The researchers have used the cellulose membrane in animal studies, but it has not yet been tested as part of the artificial kidney device. The cellulose membrane could potentially be used in hemodialysis dialyzers as well. Its filtering performance is superior to those currently in use, Hestekin says. US Kidney Research Corporation has licensed the membrane for this purpose and is exploring potential collaborations.
What It Means
Developing and marketing an artificial kidney could give patients with kidney disease more options and independence, while potentially reducing Medicare expenditures significantly. Patients using the device would no longer need to go to a dialysis clinic three times a week for treatment. Because their treatment would be done daily at home or in the office, with less stress on the cardiovascular system than three times a week in hemodialysis, there likely would be improvements in both patient quality of life and lifespan.
There’s another major benefit – the environment. Billions of gallons of wastewater produced annually by dialysis treatments would no longer enter water treatment facilities. Development of a waterless artificial kidney would significantly reduce the carbon footprint associated with using and manufacturing water-purifications systems, dialysate solutions and dialyzers. This additional advantage of not using water means the system would be optimal in countries where water is scarce.
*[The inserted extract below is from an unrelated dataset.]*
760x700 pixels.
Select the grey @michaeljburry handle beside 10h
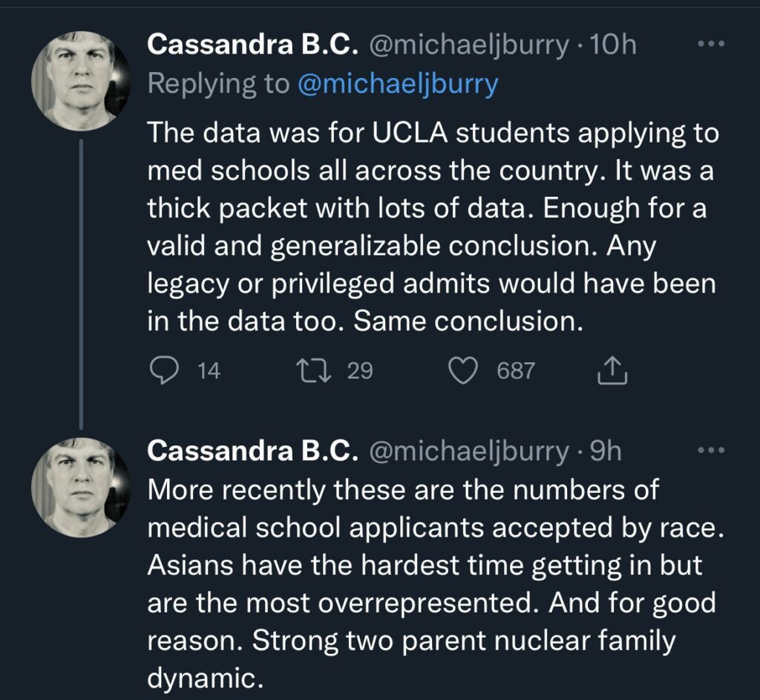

The team is also trying to scale down components to create a partially or fully implantable device, which would be about the size of two fists. They first need to complete testing the new filtration membrane and make additional refinements to the tabletop device before creating a protype that can be used in animal trials. The Hestekins and Kurtz estimate this will require an additional $5 million in research funding, and they hope to begin animal trials for the prototype in about 18 months.